Page 1 of 2
Mutex Problem (Or Anything Else) in SMP Scheduling
Posted: Sun Apr 30, 2017 1:07 am
by Js2xxx
Hi everyone. I've made threads run in my OS with round-robin algorithm and with uniprocessor(and it works well). Now I want to make threads run with another CPU. So I've correctly made AP's awake and let it load another thread. It works well for several milliseconds (the first picture: "B" runs on an AP and "I" runs on the BSP, the "!" suggests causing reentrant).
However, after that, everything is broken and the system reset (the second picture).
What's wrong? Is it a problem in mutex? Or any other causes?
Thanks for any help and advice.
Some useful(I think it is) information about my OS:
1.The timer handler(written in asm) and the scheduler(written in C) is shared with all the CPUs.
2.Every CPU has got it's own thread queue(based on array and with proper enqueue and dequeue operation).
3.The CPUs' logical IDs are stored in IA32_TSC_AUX and the scheduler can determine which thread queue to choose.
4.Before calling the scheduler, there's a spinlock and after that the lock will be released so the scheduler is atomic.
5.The thread context is stored in stacks.
Re: Mutex Problem (Or Anything Else) in SMP Scheduling
Posted: Fri May 05, 2017 5:45 pm
by max
Hey,
you can't really expect help if you don't post any code or have done any more research on what's going wrong.

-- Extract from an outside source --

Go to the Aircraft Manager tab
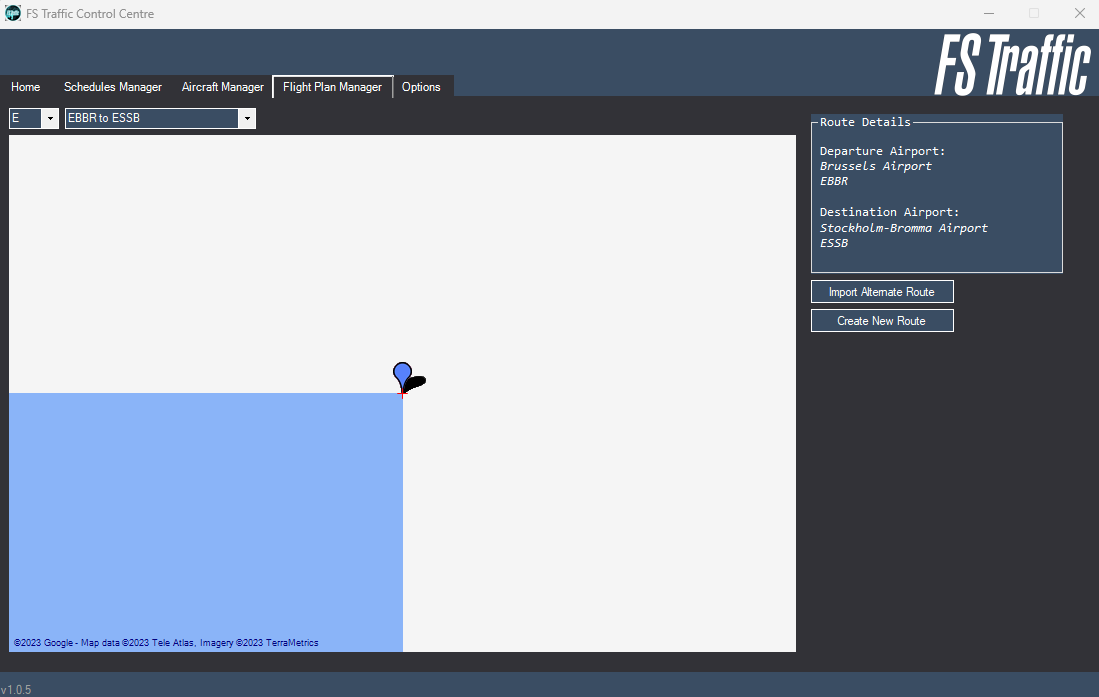The image size is (1099, 697). 222,87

My crystal ball says you're causing a triple fault somewhere in your code.
Greets
Re: Mutex Problem (Or Anything Else) in SMP Scheduling
Posted: Fri May 05, 2017 6:54 pm
by Geri
at this level, you cant have mutexes/semaphores. those are high-level features, that you ensure with software assistance in your kernel. cache coherency is not ensured beethwen cores, you need a few thousands of cycles to sync the cache beethwen cores, a mutex-like feature will not magically work.
in my kernel, i organize everything from core 0. that controls what thread will execute what thread. your solution sounds nice, but its too nice to be true, dont try writing spectacularry optimistic code involving kernel funcionality to be placed on the AP-s, becouse in most cases .... uh.. what example i could i illustrate it to an asian... so a dragon will come and rape your lolis.

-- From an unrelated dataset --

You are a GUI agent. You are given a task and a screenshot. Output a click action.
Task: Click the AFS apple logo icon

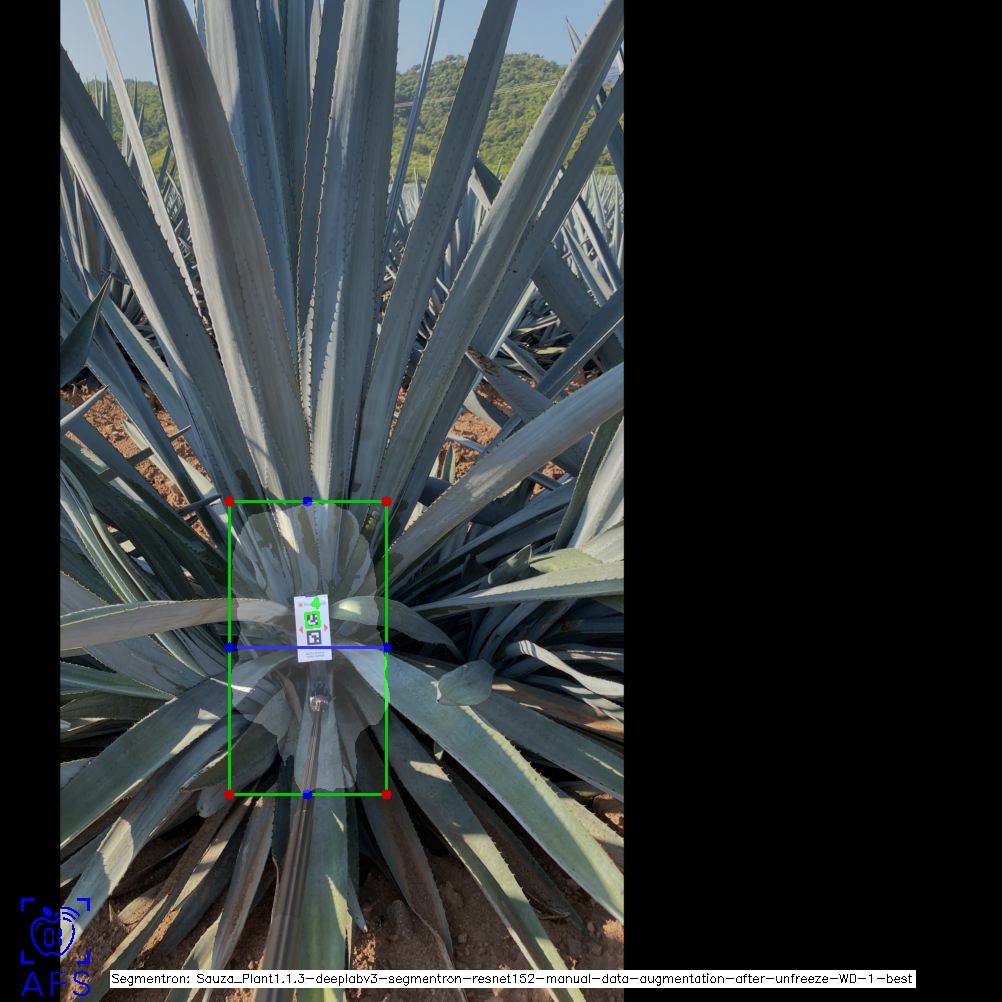tap(55, 930)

Re: Mutex Problem (Or Anything Else) in SMP Scheduling
Posted: Sat May 06, 2017 6:43 am
by LtG
Geri wrote:at this level, you cant have mutexes/semaphores. those are high-level features, that you ensure with software assistance in your kernel. cache coherency is not ensured beethwen cores, you need a few thousands of cycles to sync the cache beethwen cores, a mutex-like feature will not magically work.
I guess I don't understand what you are talking about at all. Are you saying that x86 doesn't have cache coherency? I mean, isn't cache coherency _only_ about multi-core to begin with? You're saying that either x86 is incoherent or it lacks multi-core cache coherency, but cache coherency is only relevant when there's multiple cores, so..?
Also where does that "few thousand cycles" come from? Any source? Yes, moving cache lines between cores costs, but it would be pretty stupid if it costs more than actually going all the way to RAM, and going to RAM I think is something like 100-300 cycles and cache would be thousands according to you?
Geri wrote:
in my kernel, i organize everything from core 0. that controls what thread will execute what thread. your solution sounds nice, but its too nice to be true, dont try writing spectacularry optimistic code involving kernel funcionality to be placed on the AP-s, becouse in most cases .... uh.. what example i could i illustrate it to an asian... so a dragon will come and rape your lolis.
I plan to do "kernel" functionality on every core, not just BSP and as far as I know there's absolutely no issues doing it that way, and that's what pretty much every "real" OS does too...
You do have to make sure that your kernel functionality doesn't mess with what the other cores are doing but that's just basic multi-threading, if you don't understand multi-threading then you shouldn't be bringing the AP's up until you do understand.
Depending on your system, going to BSP for every kernel call may have significant performance impact..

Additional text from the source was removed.